> _Saved entries_
***
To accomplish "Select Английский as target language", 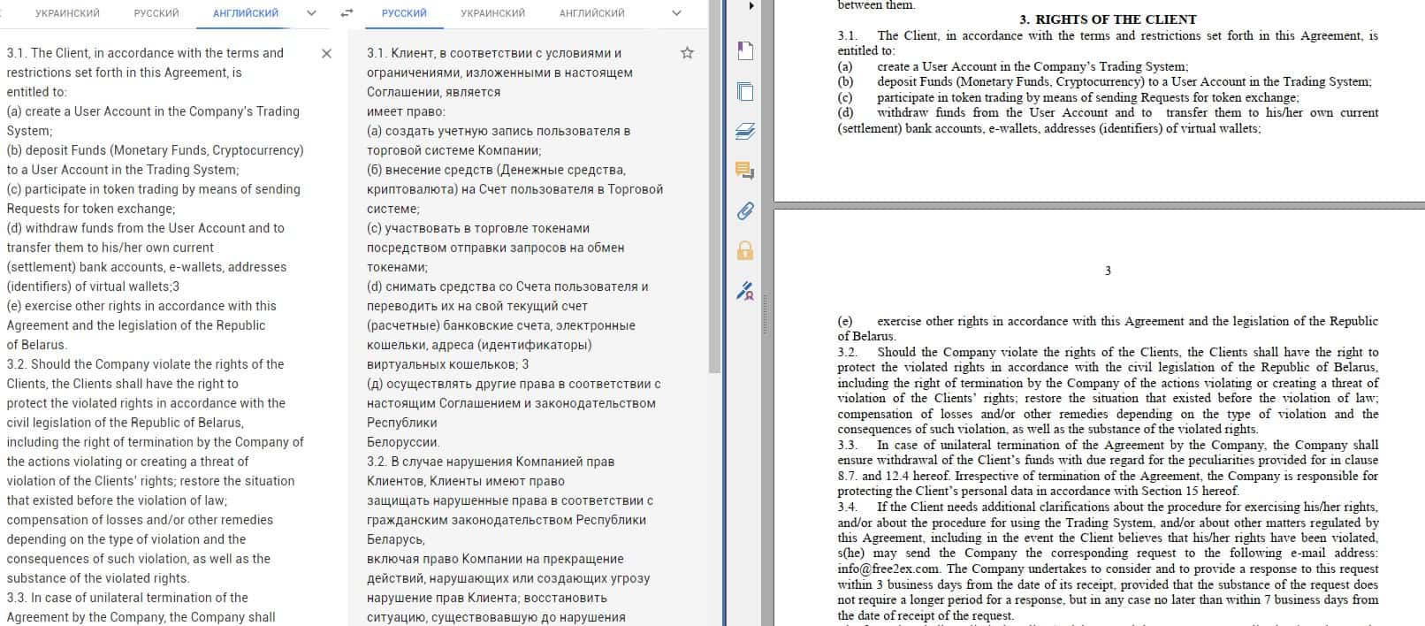I will pyautogui.click(x=591, y=13).
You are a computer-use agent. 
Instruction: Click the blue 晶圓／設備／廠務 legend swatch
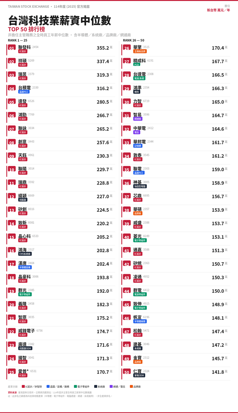[x=48, y=387]
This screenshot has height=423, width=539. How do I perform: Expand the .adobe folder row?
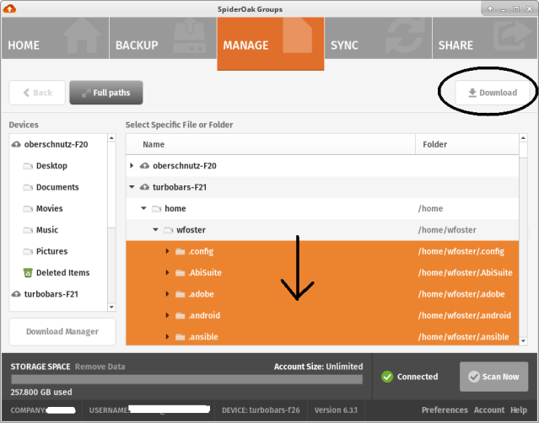168,294
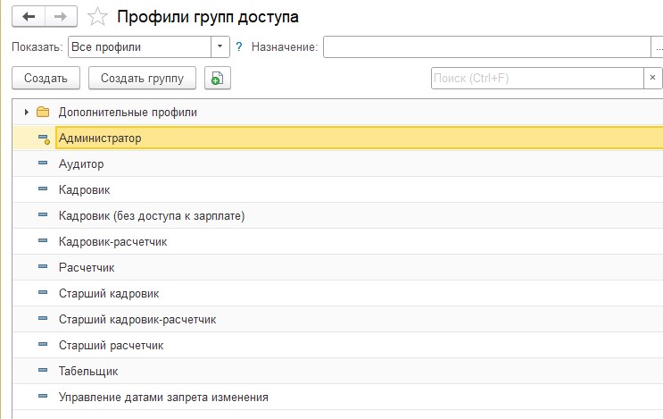Focus the Поиск (Ctrl+F) search field
Screen dimensions: 663x419
point(537,78)
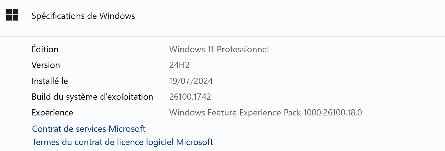Image resolution: width=445 pixels, height=151 pixels.
Task: Click the word Termes in license link
Action: (x=46, y=142)
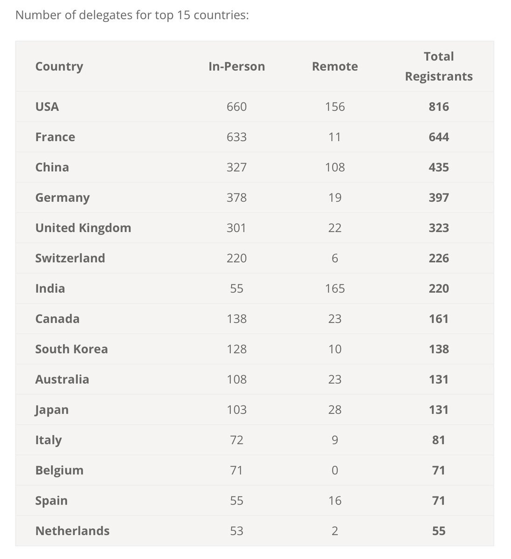This screenshot has width=511, height=559.
Task: Click Germany's total registrants 397
Action: 439,198
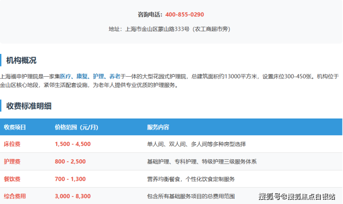Click the phone number 400-855-0290
The image size is (343, 204).
184,14
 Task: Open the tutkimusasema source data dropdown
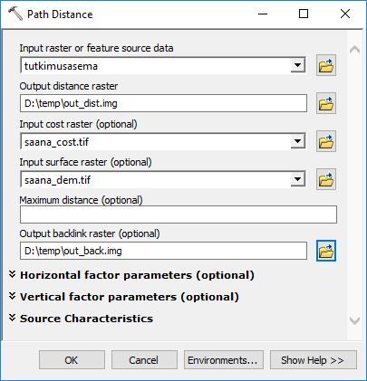(x=297, y=65)
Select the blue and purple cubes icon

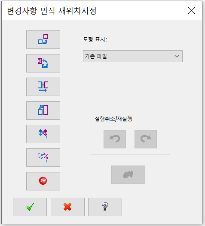click(43, 134)
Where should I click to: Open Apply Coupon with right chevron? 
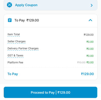click(92, 5)
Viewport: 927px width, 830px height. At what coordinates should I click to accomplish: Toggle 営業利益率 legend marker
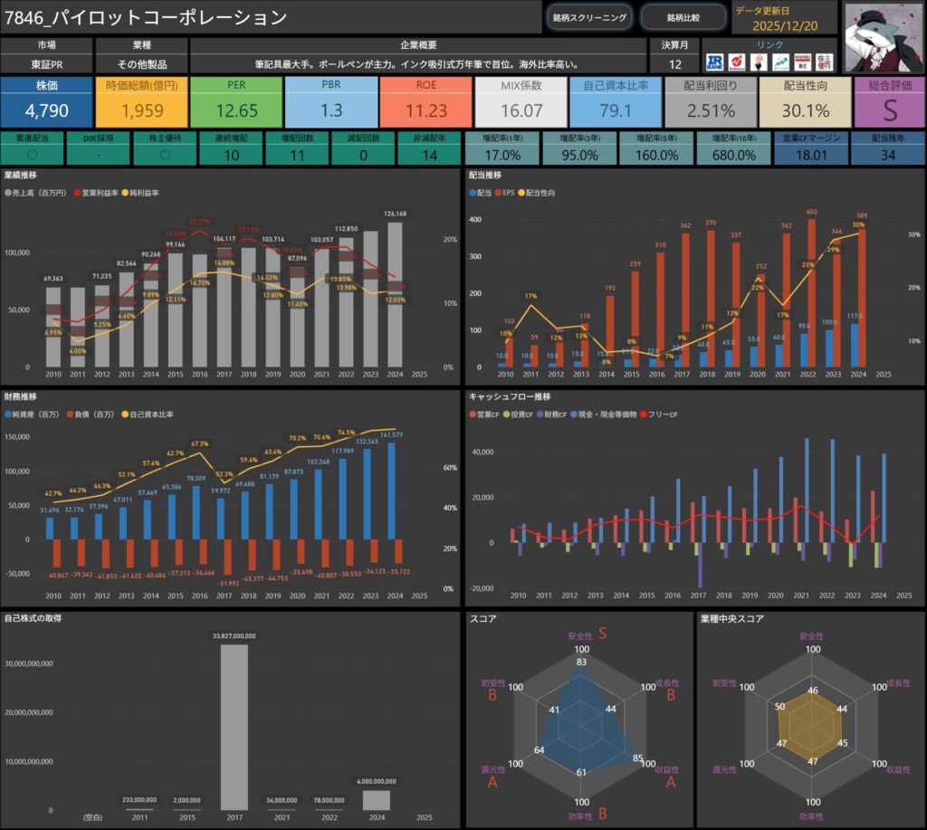click(77, 194)
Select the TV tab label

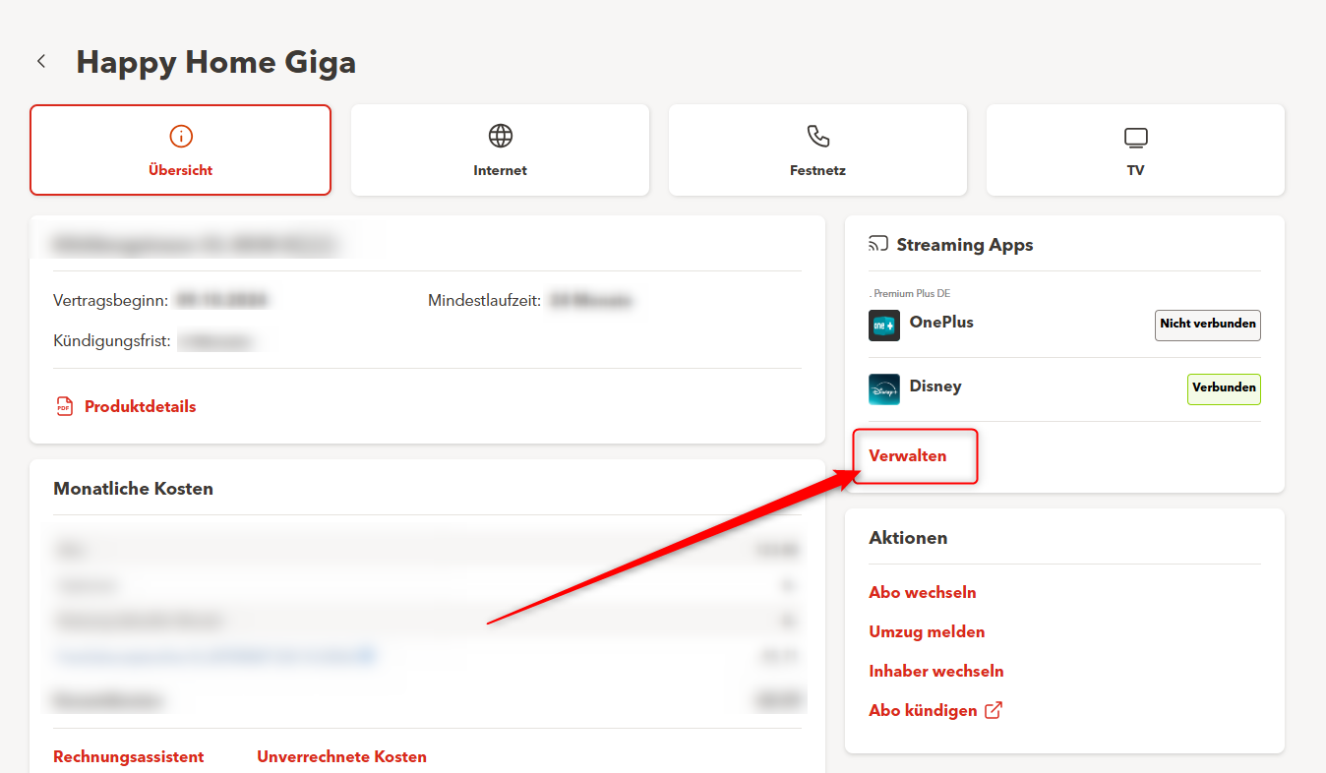tap(1135, 170)
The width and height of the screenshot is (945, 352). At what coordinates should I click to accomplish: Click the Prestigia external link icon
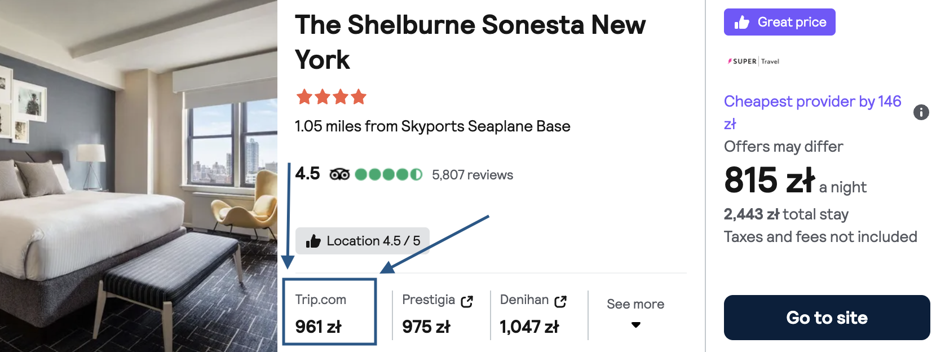point(467,301)
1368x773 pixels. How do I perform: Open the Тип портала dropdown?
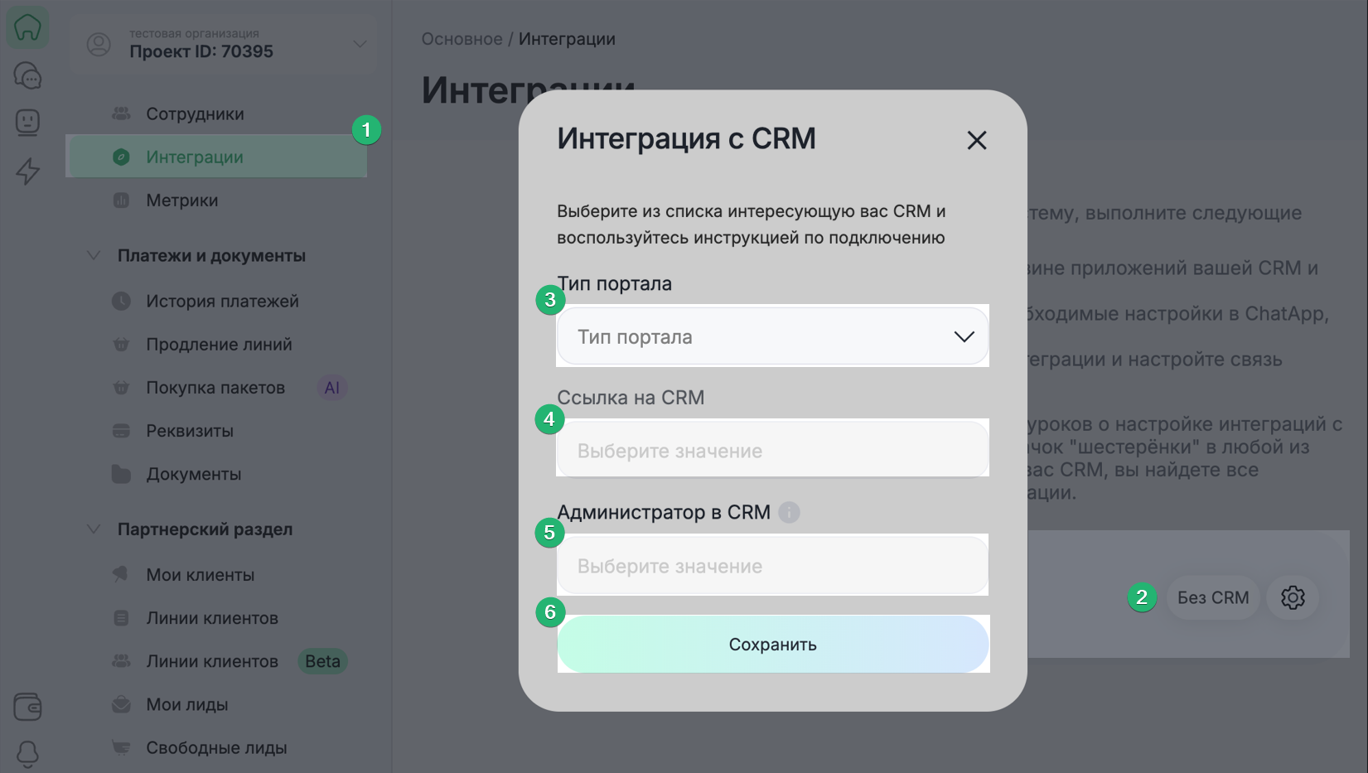point(772,336)
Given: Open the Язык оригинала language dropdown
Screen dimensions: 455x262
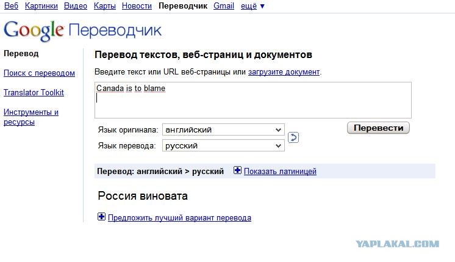Looking at the screenshot, I should click(224, 130).
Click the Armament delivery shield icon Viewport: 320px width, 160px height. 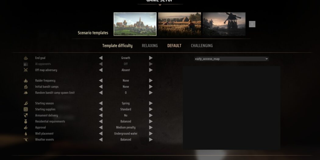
***
The range runs from the line containing "Select the blue and purple cubes icon" through the end of the entries; print those lines exactly and leave the pictures out.

Select the blue and purple cubes icon

click(43, 134)
Where should I click to: Open Apply Coupon with right chevron? 
click(92, 5)
Viewport: 927px width, 830px height. At what coordinates should I click to accomplish: Toggle 営業利益率 legend marker
click(77, 194)
Select the TV tab label

tap(1135, 170)
The width and height of the screenshot is (945, 352). At what coordinates should I click to accomplish: Click the Prestigia external link icon
point(467,301)
1368x773 pixels. How do I perform: Open the Тип портала dropdown?
point(772,336)
Given: Open the Язык оригинала language dropdown
Screen dimensions: 455x262
Looking at the screenshot, I should click(224, 130).
Click the Armament delivery shield icon Viewport: 320px width, 160px height. 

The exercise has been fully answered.